En 1947 Winston Churchill dijo sobre la democracia: «Muchas formas de gobierno han sido probadas y se probaran en este mundo de pecado y de dolor. Nadie pretende que la democracia sea perfecta u omnisciente. De hecho, se dice que la democracia es la peor forma de gobierno, con excepción de todas las otras que se han probado a lo largo del tiempo». El estadista conocía de sus peligros y debilidades, sin imaginar el talón de Aquiles que terminaría mostrando ante la llegada de las tecnologías de la comunicación y el Big Data. Una sociedad que le agradeció liderar la victoria del Reino Unido sobre la Alemania nazi dándole la espalda en las urnas. Al conocer su derrota confesó: “Esta es la democracia por la que tanto he luchado”.

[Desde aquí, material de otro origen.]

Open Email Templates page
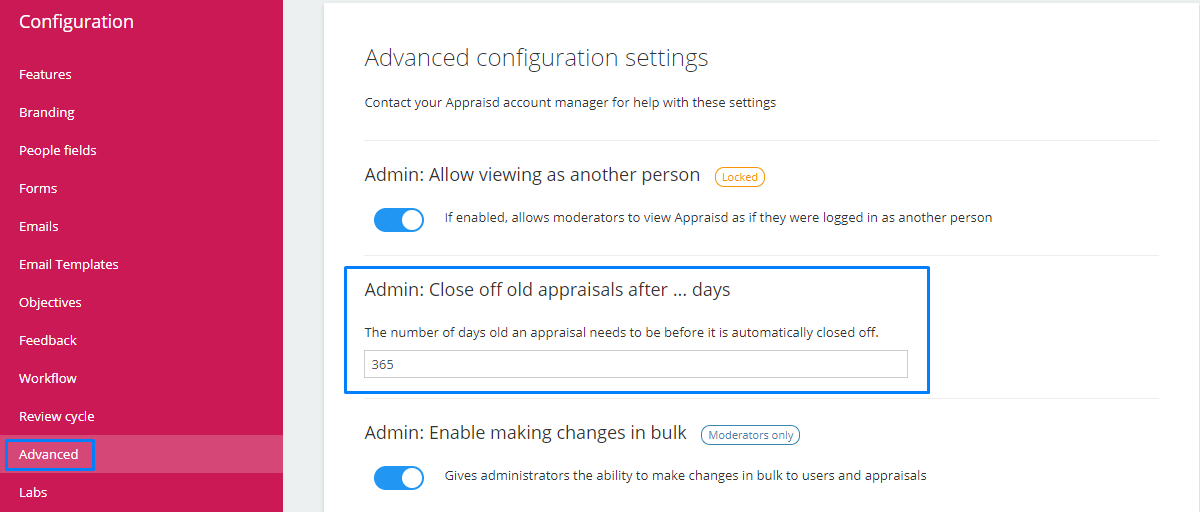 69,265
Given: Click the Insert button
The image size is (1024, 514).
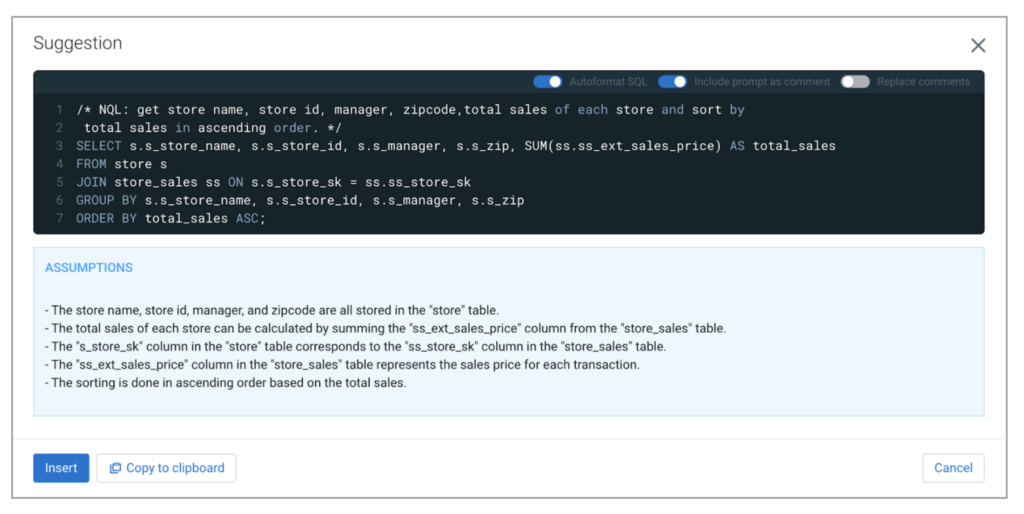Looking at the screenshot, I should click(x=61, y=468).
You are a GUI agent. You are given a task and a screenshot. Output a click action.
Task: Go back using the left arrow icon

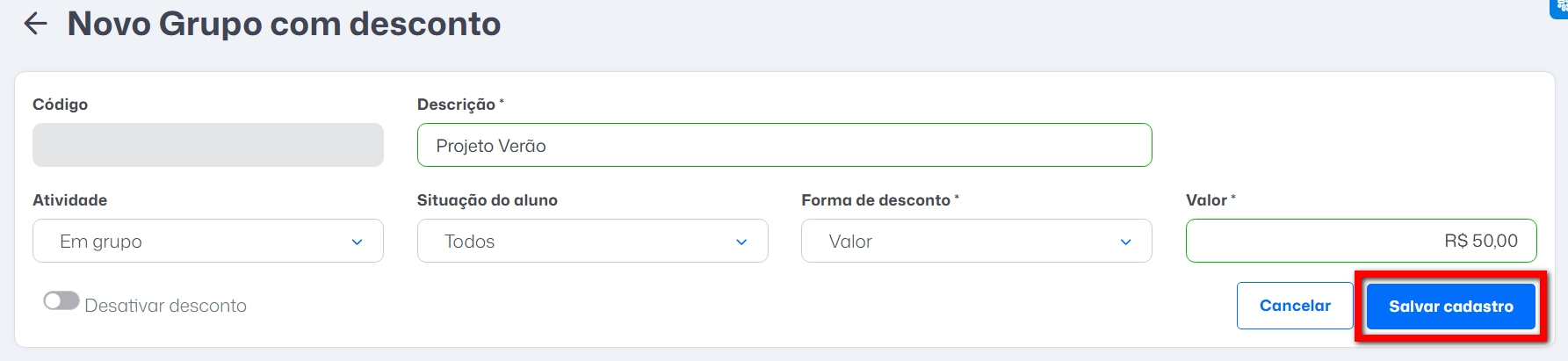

El presidente John F. Kennedy expuso la crudeza del problema: «La ignorancia de un votante en una democracia perjudica la seguridad de todos». Refiriéndosea la necesidad de que las sociedades tengan educación y formación intelectual para que las democracias funcionen y se fortalezcan, evitando sean manipuladas para beneficio de grupos de poder económico y político. Si el voto es la expresión de una sociedad libre, el eslabón más débil de una democracia se encuentra en la ignorancia de su electorado. Problema relacionado con las capacidades, no con la dignidad de las personas. Ser iguales en dignidad no implica tener derecho a ocupar cargos de responsabilidad careciendo del conocimiento y la experiencia pertinente. Nadie se sube a un autobús cuyo motorista carezca de licencia y no sepa conducirlo. Pero en política esa lógica no aplica porque las emociones cortocircuitan el razonamiento. Miremos el problema desde los hechos consumados, por ejemplo, llegar a la presidencia con la formación intelectual de un conductor de autobuses, como ocurrió en Venezuela. Tarde descubrieron el engaño los ignorantes que le votaron, porque seis millones de emigrantes y refugiados ya abandonaron el país. A eso se refería JFK.

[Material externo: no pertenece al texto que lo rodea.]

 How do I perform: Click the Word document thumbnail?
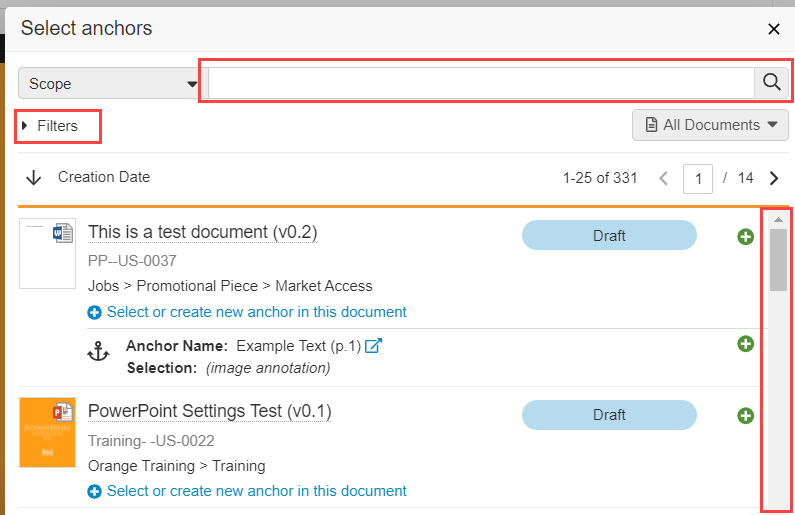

The Economist publicaba en 2015 un informe sobre el deterioro que experimentaban las democracias occidentales, tanto en Europa como en America: «La amenaza proviene del sentimiento de temor que inspiran las reacciones de la gente corriente y de las élites políticas. Una creciente ansiedad está minando la democracia, ante los riesgos de tipo económico, político y social. Las élites políticas están preocupadas por su incapacidad para mantener el contacto con el electorado y temen el desafío de los partidos populistas». Seis años después, el informe quedó ampliamente superado en sociedades machacadas por la pandemia. Aprovechando la crisis aparecen libertadores, profetas de calamidades ajenas, verborreando un discurso negativo que no requiere conocimientos, utilizando la demagogia y consignas populistas, ofreciendo el paraíso a electores con carencias materiales y limitaciones intelectuales. Agarrado el poder, lo primero que hacen es cambiar las reglas del juego articulando una pseudodemocracia a la medida. Nicaragua como ejemplo.
Siendo el pueblo el titular de la soberanía, sorprende la apatía para ejercer su derecho constitucional del voto. La clase política es responsable del declive de la democracia, incapaz de renovarla para responder a las demandas de una sociedad que nada quiere saber de sus obligaciones inherentes. Desconfianza en las instituciones y los gobernantes; hartazgo del discurso derrotista de la oposición vacío de propuestas; exaltación de las supuestas cualidades de los candidatos, trileros incapaces de debatir públicamente sus ideas y propuestas de “corta-pega”; corrupción endémica entre políticos y empresarios; manipulación de la opinión pública desde las redes fecales, y medios hipócritas que se autodenominan neutrales; son algunos motivos para alejarse el pueblo de las urnas, al no sentirse implicado en la gobernanza, ni tampoco titular de la soberanía popular.
Esto sucede porque profetas encaramados al pedestal se autoproclaman representantes del pueblo, arrogándose el derecho divino de hablar en su nombre, usurpando la titularidad de la soberanía popular que nadie les delegó. En consecuencia, el soberano desplazado deja de ejercerla y se aleja. En esas condiciones, la democracia representativa se convierte en un esperpento, y el votante pasa a ser una comparsa necesaria en cada proceso electoral para rellenar el expediente, regresando al ostracismo el resto de la legislatura. Dice el historiador Emilio Gentile que si la democracia es el poder del pueblo soberano y el pueblo soberano ya no tiene el poder, la democracia se convierte en otra cosa, y en otra cosa se convierte el pueblo “desoberanizado”.